(Element and text position data)
▽

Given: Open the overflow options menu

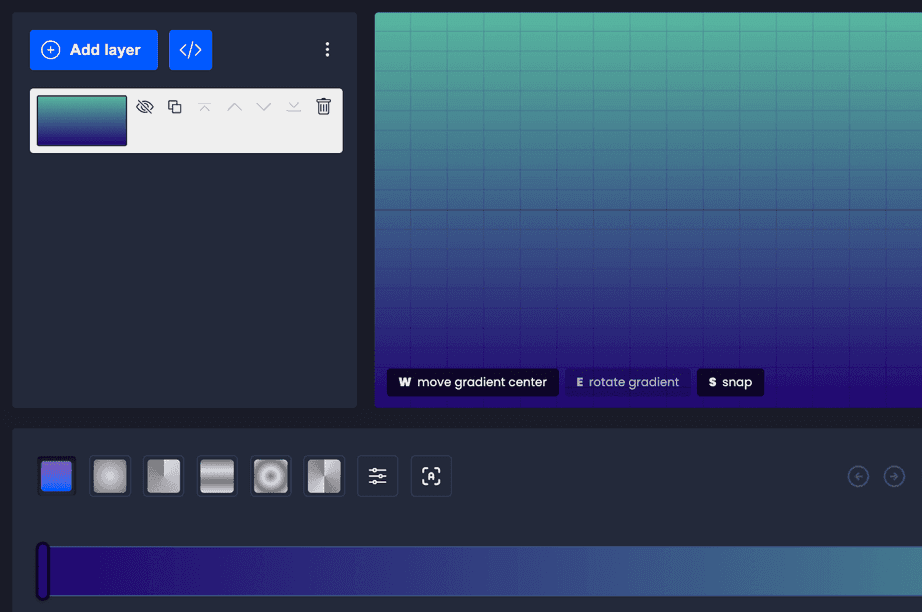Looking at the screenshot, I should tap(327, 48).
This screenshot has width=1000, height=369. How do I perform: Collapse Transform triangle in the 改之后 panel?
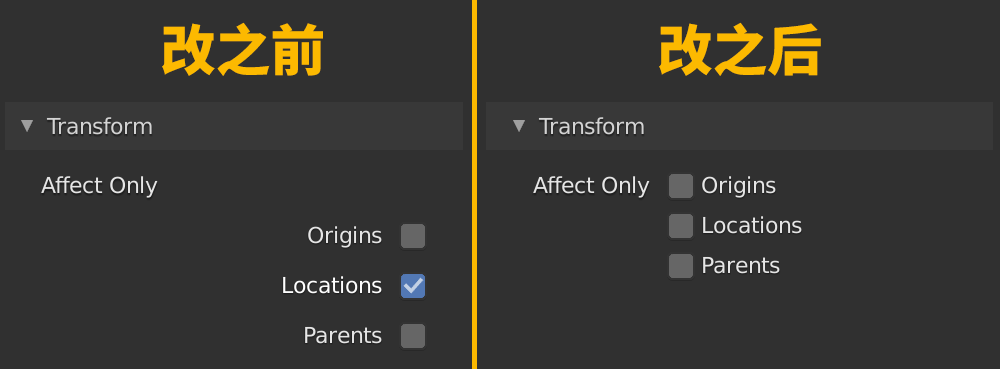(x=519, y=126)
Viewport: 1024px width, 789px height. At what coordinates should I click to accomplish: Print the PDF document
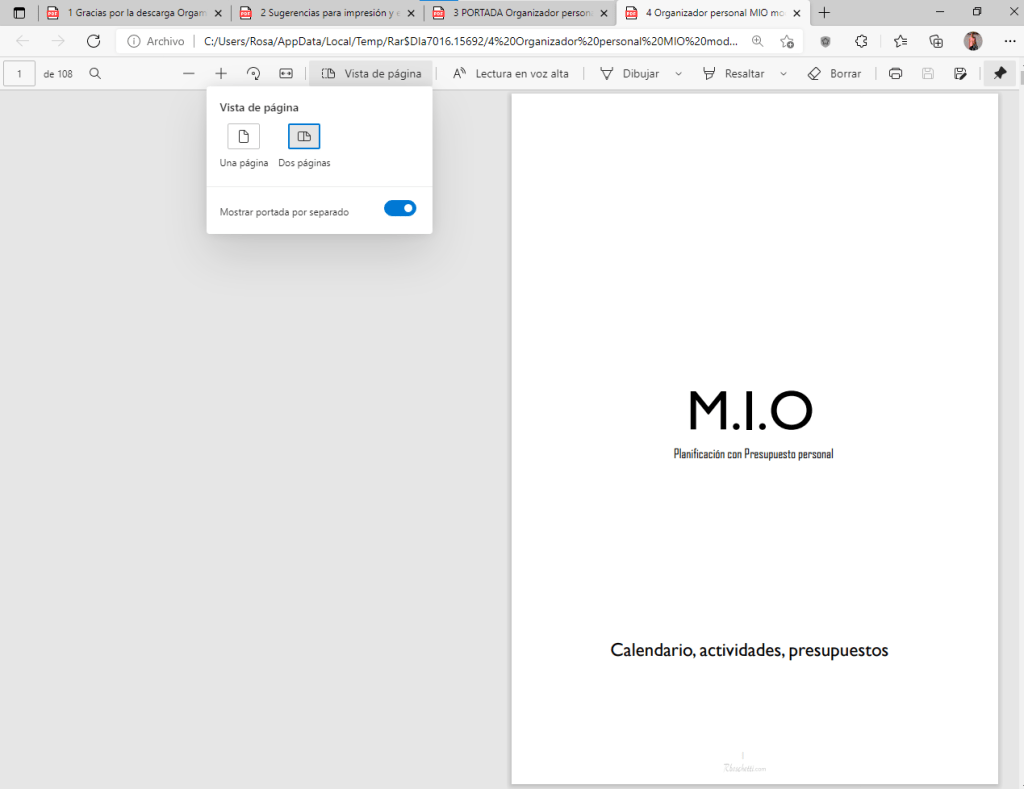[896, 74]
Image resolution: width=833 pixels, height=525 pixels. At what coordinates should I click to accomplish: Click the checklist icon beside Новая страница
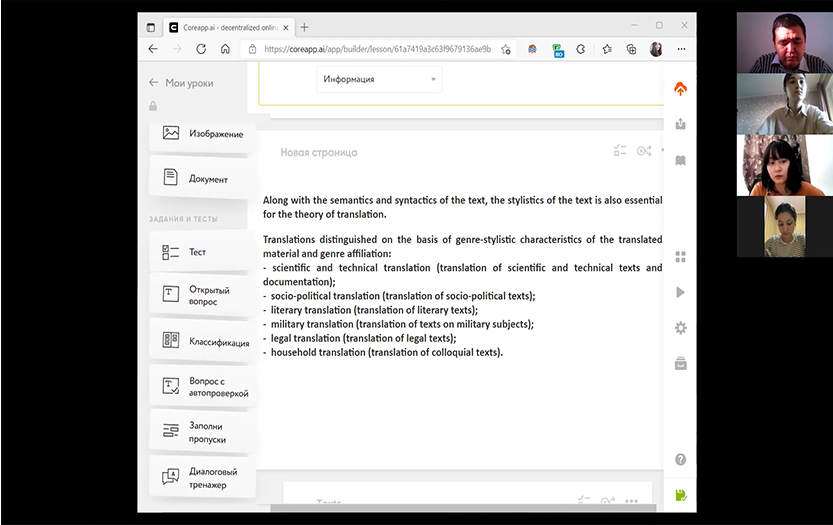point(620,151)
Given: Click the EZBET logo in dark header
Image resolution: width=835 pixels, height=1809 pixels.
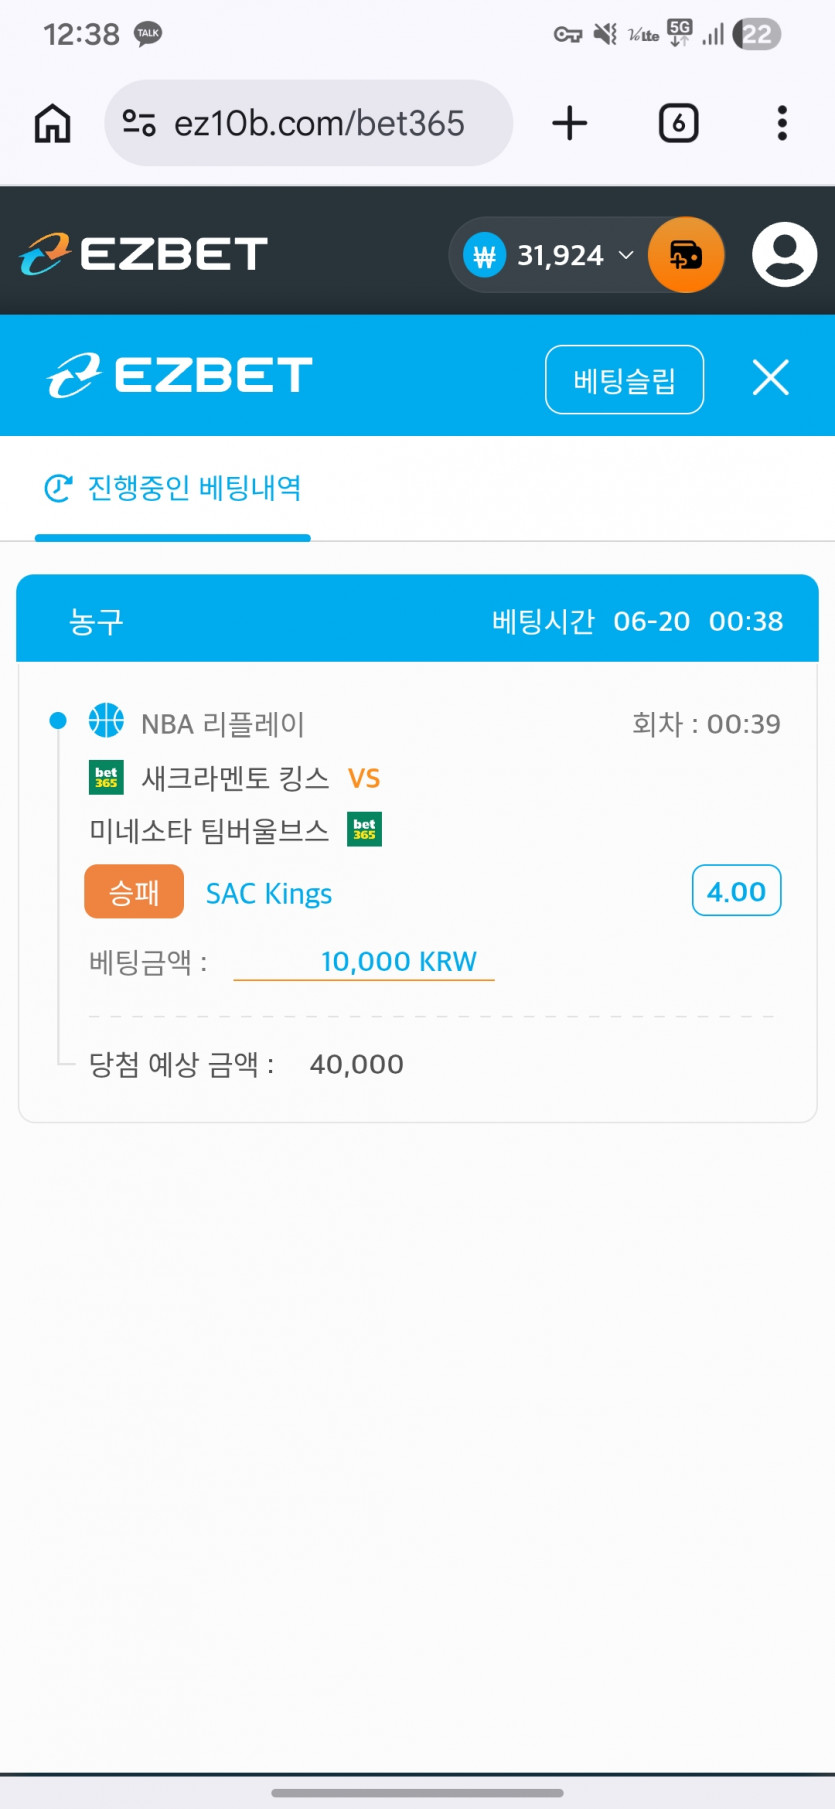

△

Exercise aim:
State how many lines of the material above contain the string "Image", treating uppercase and lowercase as distinct. Give only the number.

The reply:
2